La cura del ferro a passo di gambero

Le conferme della crisi nera che continua ad affliggere il trasporto pubblico nostrano ormai non si contano più. L’ultima voce perfettamente in linea con questo coro di stonature è frutto del lavoro dell’istituto di ricerca Eurispes, che ieri mattina presso la Biblioteca Nazionale ha presentato il suo dettagliato «Rapporto Italia 2007». Nella sezione «Infrastrutture e mobilità» si legge senza possibilità di appello che «per quanto riguarda le linee di metropolitane e le tramvie veloci (o metropolitane leggere), sia in termini di popolazione servita che di estensione della rete, la dotazione nazionale è decisamente inferiore agli altri Paesi».
Un male diffuso che corre lungo tutta la penisola, ma che diventa cronico se si prende Roma come esempio e la si paragona alle altre principali capitali del Vecchio Continente: «Londra - recita il rapporto - dispone di dodici linee di metropolitana pesante per una estensione complessiva di 400 chilometri, mentre la rete di Parigi è tra le più avanzate d’Europa, con 14 linee, 210 chilometri e 294 stazioni» e costantemente si lavora per ampliare e migliorare il servizio.

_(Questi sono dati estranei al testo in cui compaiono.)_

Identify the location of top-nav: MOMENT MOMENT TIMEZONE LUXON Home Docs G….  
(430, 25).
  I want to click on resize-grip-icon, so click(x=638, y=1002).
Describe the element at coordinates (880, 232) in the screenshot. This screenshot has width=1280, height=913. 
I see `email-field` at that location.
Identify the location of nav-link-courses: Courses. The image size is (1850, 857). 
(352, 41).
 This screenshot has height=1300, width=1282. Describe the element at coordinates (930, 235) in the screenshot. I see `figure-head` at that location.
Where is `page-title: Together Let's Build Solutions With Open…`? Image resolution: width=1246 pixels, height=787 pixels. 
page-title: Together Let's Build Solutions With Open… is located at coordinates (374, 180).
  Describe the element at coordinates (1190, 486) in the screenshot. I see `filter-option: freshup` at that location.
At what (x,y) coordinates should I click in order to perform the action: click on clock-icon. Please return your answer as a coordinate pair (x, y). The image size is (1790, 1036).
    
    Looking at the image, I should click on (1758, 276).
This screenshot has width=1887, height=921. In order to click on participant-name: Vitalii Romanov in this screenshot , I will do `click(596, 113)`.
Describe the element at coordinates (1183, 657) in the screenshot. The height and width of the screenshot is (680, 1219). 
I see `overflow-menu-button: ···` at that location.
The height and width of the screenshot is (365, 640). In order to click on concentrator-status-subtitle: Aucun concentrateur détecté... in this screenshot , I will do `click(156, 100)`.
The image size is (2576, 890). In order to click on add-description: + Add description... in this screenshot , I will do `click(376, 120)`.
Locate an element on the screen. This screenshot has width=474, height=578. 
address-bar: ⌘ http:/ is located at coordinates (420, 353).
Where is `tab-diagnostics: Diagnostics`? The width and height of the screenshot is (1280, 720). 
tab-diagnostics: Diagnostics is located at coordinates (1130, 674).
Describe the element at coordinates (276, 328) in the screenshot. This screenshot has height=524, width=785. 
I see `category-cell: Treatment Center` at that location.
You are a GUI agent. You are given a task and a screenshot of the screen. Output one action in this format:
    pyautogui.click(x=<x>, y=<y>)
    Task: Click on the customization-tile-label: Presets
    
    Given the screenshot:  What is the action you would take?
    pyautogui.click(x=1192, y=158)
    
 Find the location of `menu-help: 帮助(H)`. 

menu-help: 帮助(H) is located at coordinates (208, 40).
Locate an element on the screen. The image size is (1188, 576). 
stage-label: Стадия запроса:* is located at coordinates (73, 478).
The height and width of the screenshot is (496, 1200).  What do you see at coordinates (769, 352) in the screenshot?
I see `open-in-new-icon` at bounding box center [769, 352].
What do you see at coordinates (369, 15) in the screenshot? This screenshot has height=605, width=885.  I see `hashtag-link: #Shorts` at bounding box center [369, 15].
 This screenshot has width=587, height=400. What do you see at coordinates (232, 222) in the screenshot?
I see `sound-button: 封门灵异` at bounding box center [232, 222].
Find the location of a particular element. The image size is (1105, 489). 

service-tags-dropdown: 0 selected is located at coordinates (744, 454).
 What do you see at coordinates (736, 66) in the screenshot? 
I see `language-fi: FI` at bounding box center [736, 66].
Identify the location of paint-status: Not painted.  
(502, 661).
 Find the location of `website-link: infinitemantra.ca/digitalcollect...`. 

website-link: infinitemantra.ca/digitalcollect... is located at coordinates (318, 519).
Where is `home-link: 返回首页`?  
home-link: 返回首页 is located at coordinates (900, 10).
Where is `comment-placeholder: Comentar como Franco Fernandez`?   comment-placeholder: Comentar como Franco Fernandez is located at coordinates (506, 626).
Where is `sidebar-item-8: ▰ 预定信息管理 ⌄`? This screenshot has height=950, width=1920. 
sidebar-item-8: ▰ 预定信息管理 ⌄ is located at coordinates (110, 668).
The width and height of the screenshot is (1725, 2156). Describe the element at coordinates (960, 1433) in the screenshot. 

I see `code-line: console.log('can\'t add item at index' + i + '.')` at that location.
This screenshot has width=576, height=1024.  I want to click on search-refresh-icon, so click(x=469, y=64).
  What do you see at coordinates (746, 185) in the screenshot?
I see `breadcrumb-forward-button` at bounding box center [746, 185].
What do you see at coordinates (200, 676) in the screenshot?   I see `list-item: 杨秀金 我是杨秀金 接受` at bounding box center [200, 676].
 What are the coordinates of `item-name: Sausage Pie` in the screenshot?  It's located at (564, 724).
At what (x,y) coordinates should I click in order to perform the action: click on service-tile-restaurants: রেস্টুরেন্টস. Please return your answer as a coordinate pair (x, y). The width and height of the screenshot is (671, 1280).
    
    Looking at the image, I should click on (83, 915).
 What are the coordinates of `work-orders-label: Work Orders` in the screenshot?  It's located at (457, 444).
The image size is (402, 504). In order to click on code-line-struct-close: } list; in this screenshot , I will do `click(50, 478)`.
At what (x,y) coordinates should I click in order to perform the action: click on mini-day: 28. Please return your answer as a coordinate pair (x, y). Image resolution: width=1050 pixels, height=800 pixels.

Dentro il Grande raccordo anulare, invece, si procede a passo di gambero: lo testimonia un confronto della situazione attuale con realtà più o meno recenti, su tutte quella del 1992, anno dell’entrata in vigore della famigerata «cura del ferro». Le linee tranviarie da otto sono diventate cinque, considerando la soppressione del 3 e il mancato prolungamento dell’8, mentre negli anni ’60 a percorrere i binari erano addirittura in 14. La linea A della metropolitana oggi chiude i battenti alle ore 21 costringendo i turisti (e non solo loro) ad affidarsi molto spesso al caso, vista la totale carenza di indicazioni sui mezzi di superficie sostitutivi; la B, che com’è noto spedisce i convogli in deposito alle ore 23.30, quarant’anni fa restava in servizio fino a poco prima dell’1. Non va meglio a bordo delle ferrovie regionali: la Roma-Viterbo «riposa» quattro ore in più rispetto al passato e durante il giorno subisce continue cancellazioni delle corse, scatenando l’ira degli utenti; la Roma-Lido, che negli anni ’60 funzionava 24 ore su 24, oggi invece non concede nemmeno il bacio di mezzanotte. La palma di capolavoro assoluto spetta però alla Roma-Pantano: nonostante la recente ristrutturazione di 5 chilometri della tratta, è allo studio la possibilità di eliminarla del tutto. «Più che una cura del ferro - commenta sarcastico Fabio Desideri, capogruppo della Dc in Consiglio regionale - sembra una cura del sonno perché, chi ha governato in questi anni, ha dormito. L’impietoso confronto, infatti, non lascia adito a dubbi. Si possono ideare tutte le giustificazioni possibili, scaricare colpe e responsabilità, ma non negare l'evidenza». Evidenza che pone Roma in affanno rispetto alle «cugine» d’oltralpe, e che non concede nemmeno il sollievo di un qualche margine di miglioramento all'orizzonte. Anche il Cesmot, il Centro studi sulla mobilità e i trasporti, ha espresso la sua preoccupazione per questo stato di cose: «Sono altamente allarmanti i dati che emergono dal rapporto - si legge in una nota - e lo sono ancora di più se prendiamo in esame la situazione della mobilità romana, dove è possibile osservare una regressione del servizio tranviario, le solite due linee delle metropolitana in esercizio e un servizio ferroviario regionale che deve operare a supporto di quello urbano».


Eppure, come rileva l’Eurispes nella sua ricerca, il solo trasporto pubblico locale assorbe ogni anno la cifra considerevole di oltre 4 miliardi di finanziamenti pubblici. Il problema, con buona probabilità, sta tutto nella gestione.